Mehr als eine Milliarde Tassen Tee werden weltweit täglich getrunken. Diese Menge wird nur noch von Wasser übertroffen. Tee-Hauptstadt des europäischen Kontinents ist Hamburg - hier werden nicht nur etwa 70 Prozent der deutschen Tee-Importe abgewickelt, sondern auch mehr als die Hälfte des europaweit gehandelten Tees. Doch die Deutschen sind eine schwierige Klientel. "Der hiesige Teetrinker konsumiert zwar nicht so viel Tee wie beispielsweise die Engländer oder die Chinesen, genießt aber weltweit den Ruf eines echten Kenners mit sehr hohem Anspruch", sagt Jochen Spethmann, Vorsitzender des Deutschen Teeverbandes.

Tee lässt sich überall trinken. Nicht nur in deutschen Sternerestaurants hält er Einzug, auch in der Wildnis ist er der ideale Begleiter - weiß Angler Putin. (Foto: Foto: dpa)

In zahlreichen Teegärten der Welt werden daher eigens Spitzenqualitäten für den deutschen Markt produziert. Der Pro-Kopf-Konsum lag hierzulande mit knapp 25 Litern aber auch im Jahr 2006 nicht über dem Niveau der Vorjahre. Damit der gute Geschmack weitere Verbreitung findet, wird bereits am Image des Getränks gefeilt: Raus aus der angestaubten Teestube!
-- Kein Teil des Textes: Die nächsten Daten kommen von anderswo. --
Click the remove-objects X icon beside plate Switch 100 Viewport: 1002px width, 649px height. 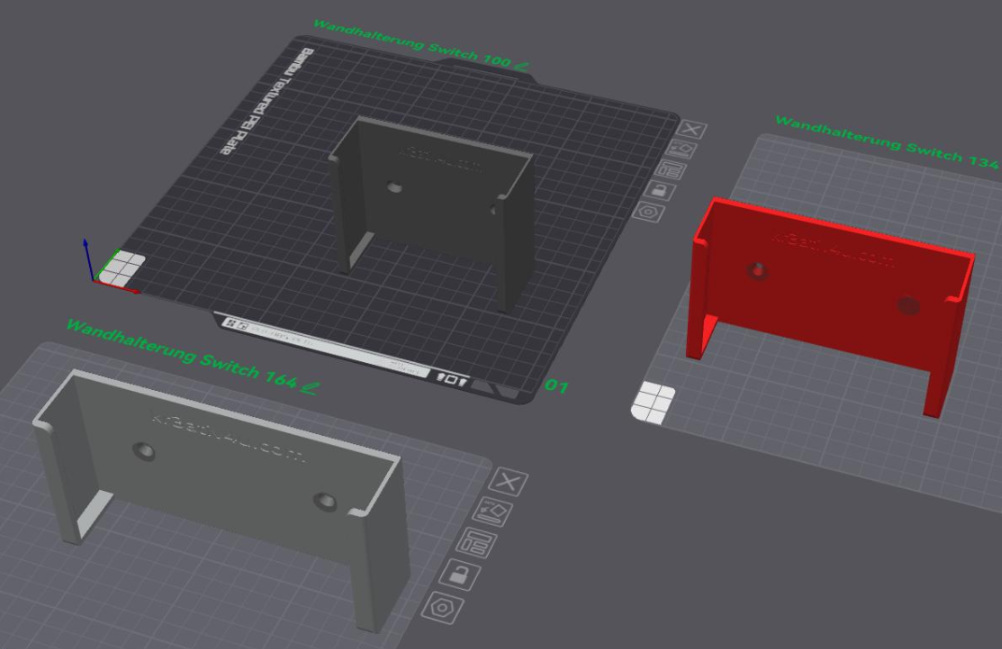693,129
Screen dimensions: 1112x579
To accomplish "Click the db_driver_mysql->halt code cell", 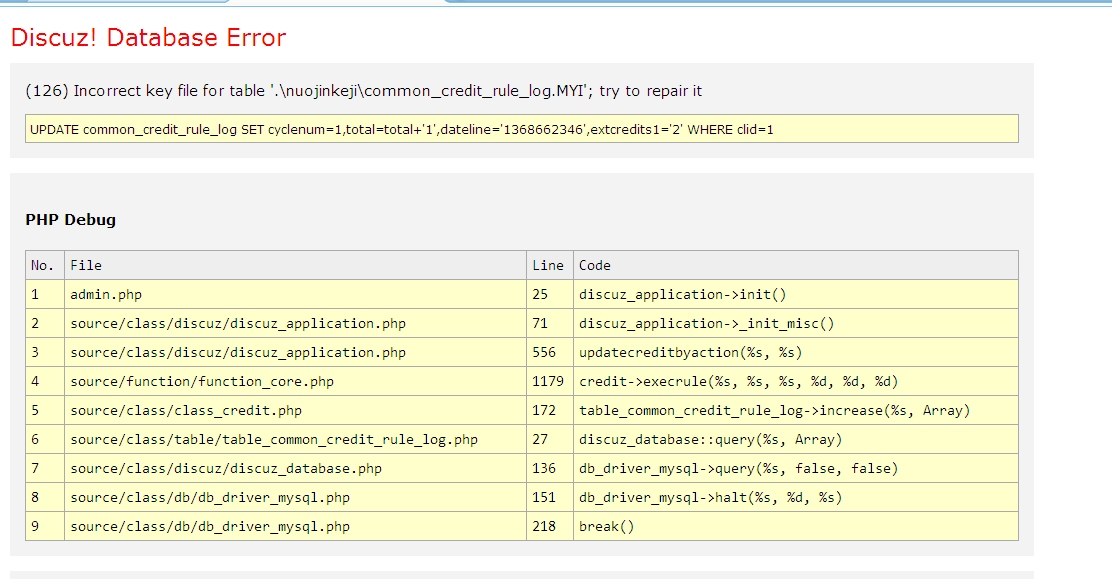I will coord(710,497).
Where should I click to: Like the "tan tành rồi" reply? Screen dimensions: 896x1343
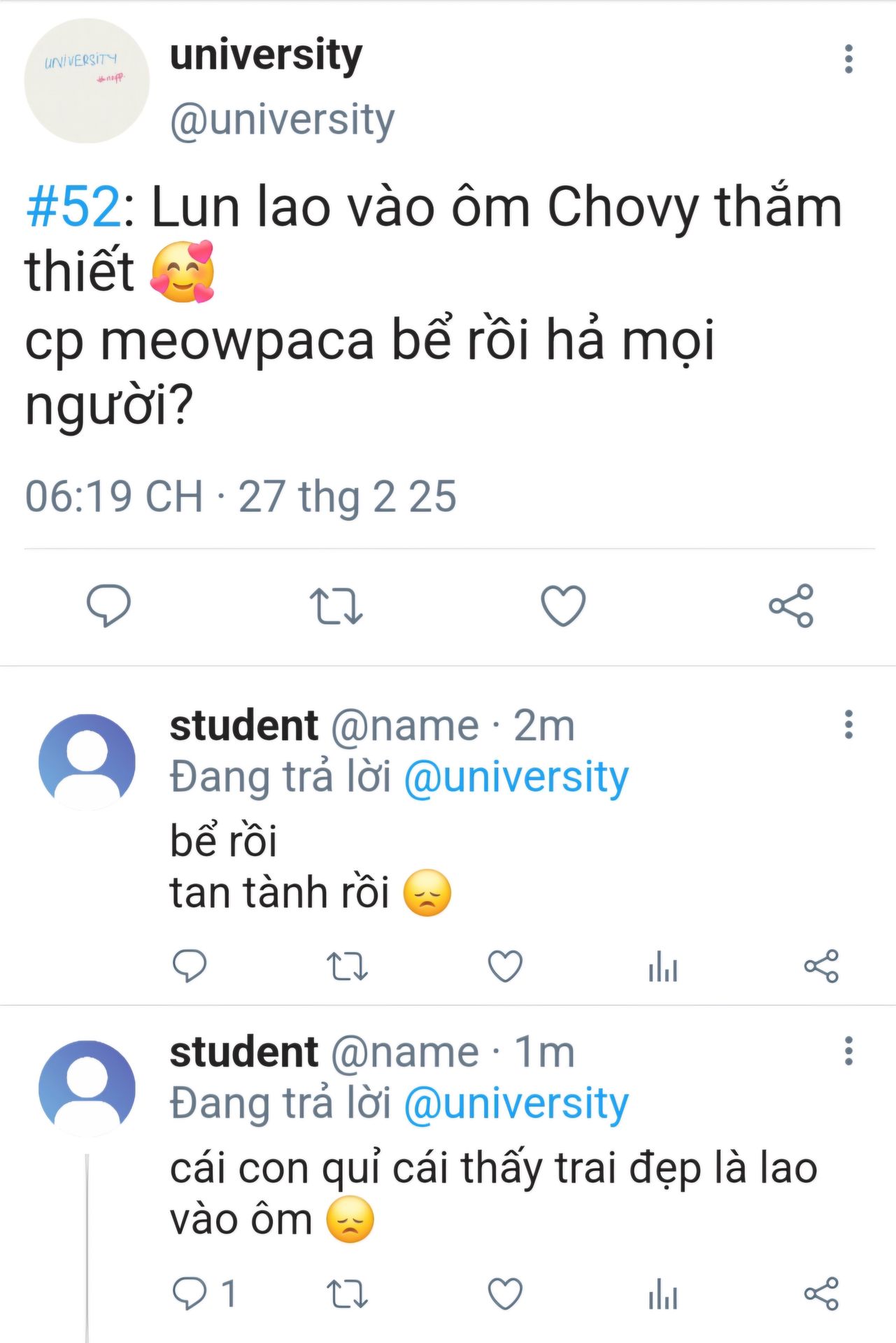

Die kulinarische Upperclass hat dabei die Nase vorn: Warum soll's nicht mal ein Darjeeling oder Sencha statt Bordeaux oder Riesling sein? "Tee ist groß im Kommen", meint Sternekoch Wilfried Serr. In seinem Restaurant "Zum Alde Gott" in Baden-Baden empfiehlt er seinen Gästen, das Essen mit einer Tasse Tee zu begleiten. Karlheinz Hauser servierte auf dem "Süllberg" in Hamburg-Blankenese jüngst ein eigens kreiertes Sechs-Gänge-Menü, bei dem Tee als Zutat und auch als Begleitgetränk diente. Im Restaurant des Hotels "Louis C. Jacob" an der Elbchaussee wird jeder Gang des "Menu léger" durch einen eigens ausgewählten Tee begleitet. Die Auswahl des passenden "Begleiters" trifft die stellvertretende Chef-Sommelière Dagmar Willich in Abstimmung mit einem Tee-Experten. Die Weinkennerin ist sich sicher: "Tee ist mindestens so spannend wie Wein." Auch der Hamburger Koch Gerald Zogbaum arbeitet in seiner "Küchenwerkstatt" erfolgreich mit verschiedenen Tees, etwa als Geschmacksnote für ein Gericht, zu dem er dann auch Tee als Getränk reicht.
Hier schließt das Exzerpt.